**RECORDS TO PROCESS**
Content starts

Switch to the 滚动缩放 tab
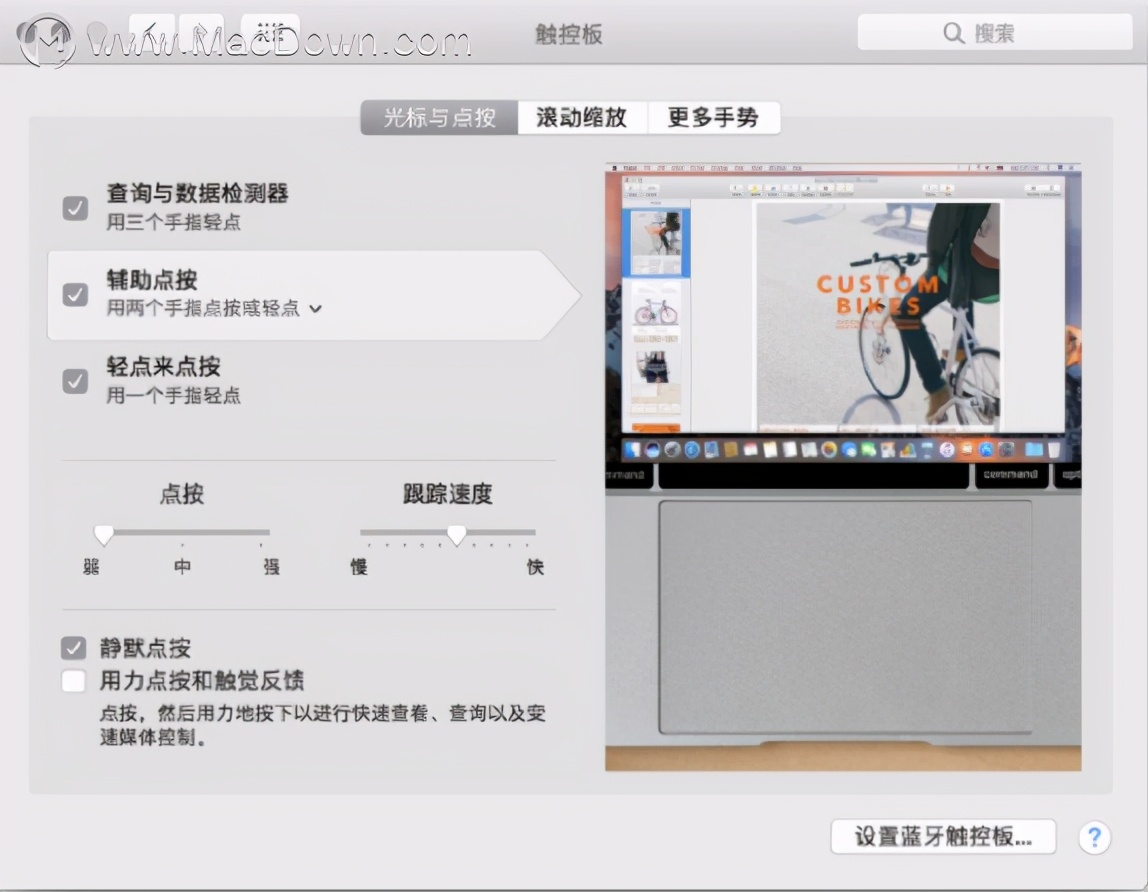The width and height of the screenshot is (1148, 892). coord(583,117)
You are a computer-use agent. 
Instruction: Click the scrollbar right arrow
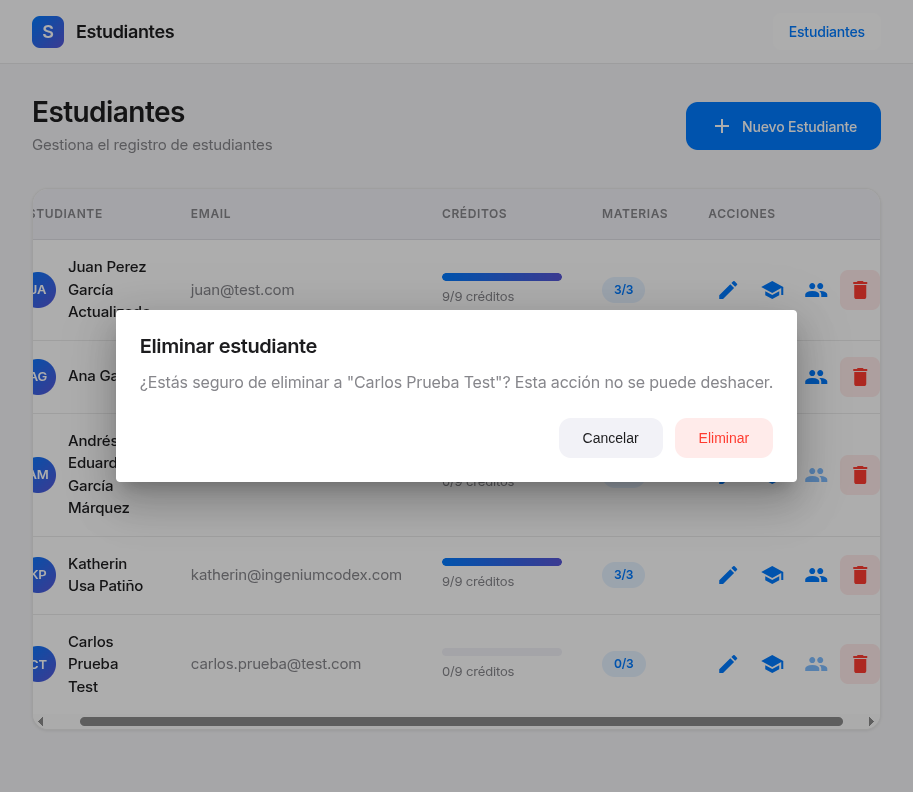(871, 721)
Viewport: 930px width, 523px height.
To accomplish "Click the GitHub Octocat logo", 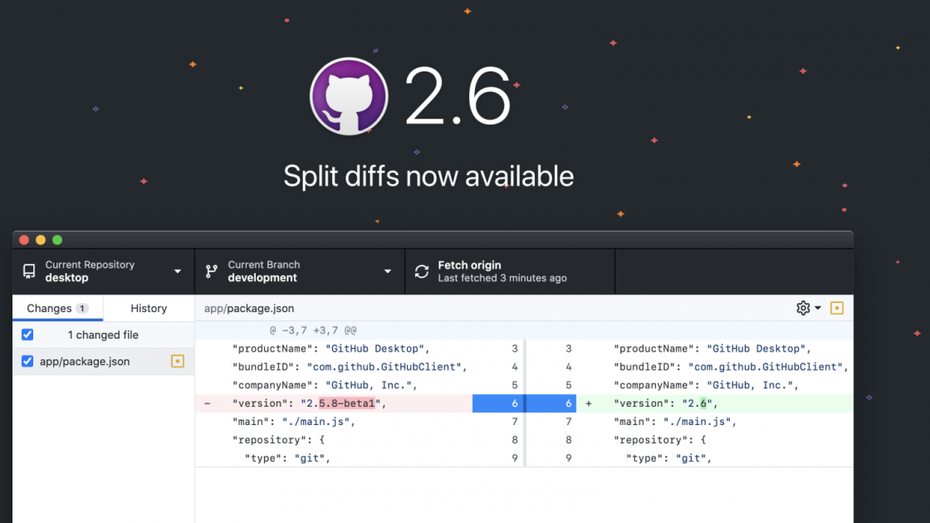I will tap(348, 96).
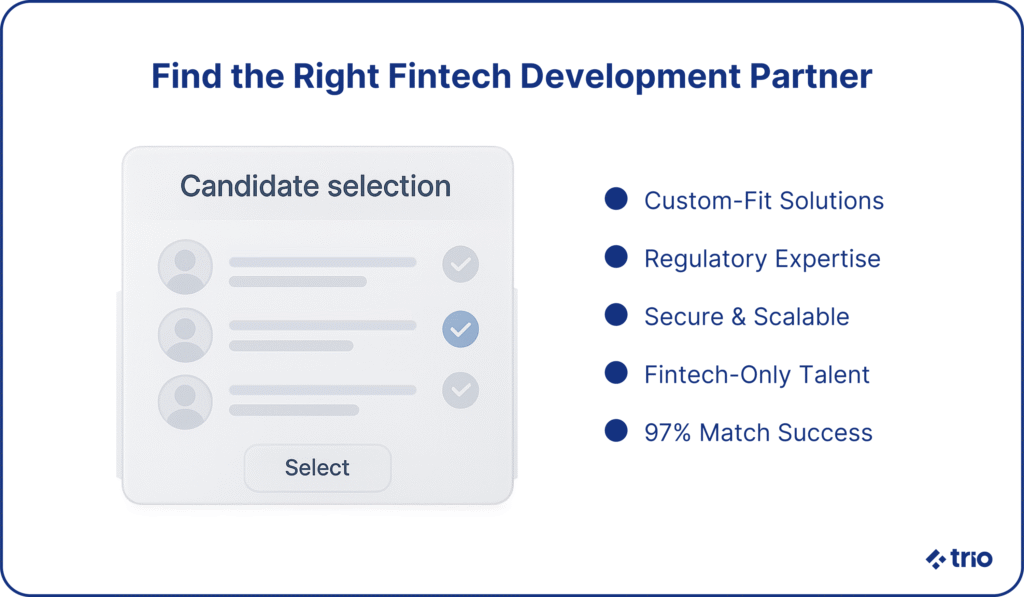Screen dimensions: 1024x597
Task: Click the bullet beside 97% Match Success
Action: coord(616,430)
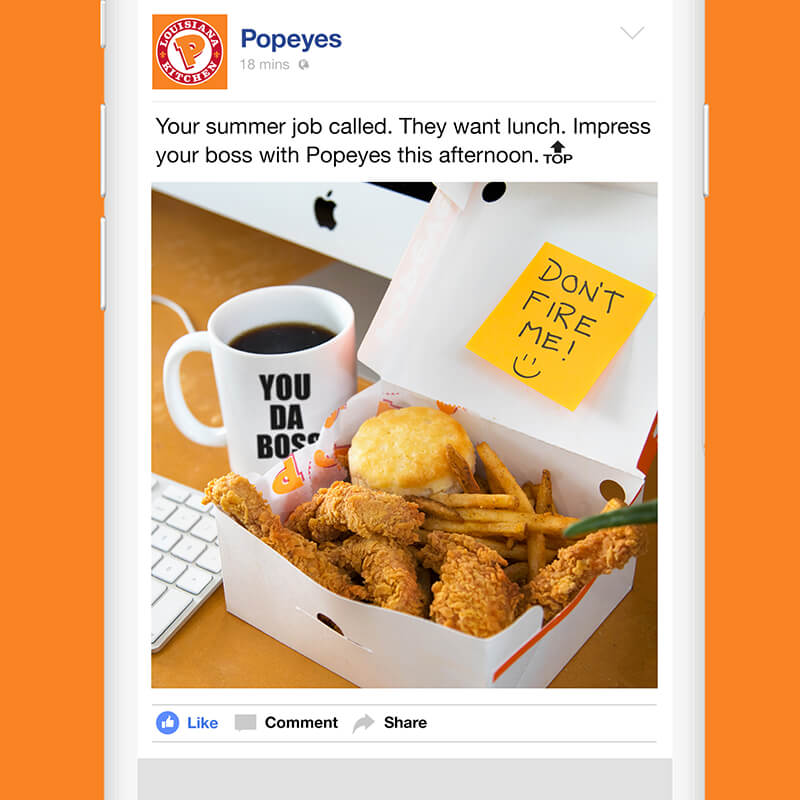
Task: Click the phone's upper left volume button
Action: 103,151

Content ends

**HOW TO COMPLETE THIS TASK**
Copy only what lies between the line with "Instruction: Click the scrollbar right arrow" and the line with "Viewport: 930px width, 523px height.", those two lines included, exactly as given above; pictures stay out.

**TASK SOLUTION**
Instruction: Click the scrollbar right arrow
(871, 721)
Viewport: 930px width, 523px height.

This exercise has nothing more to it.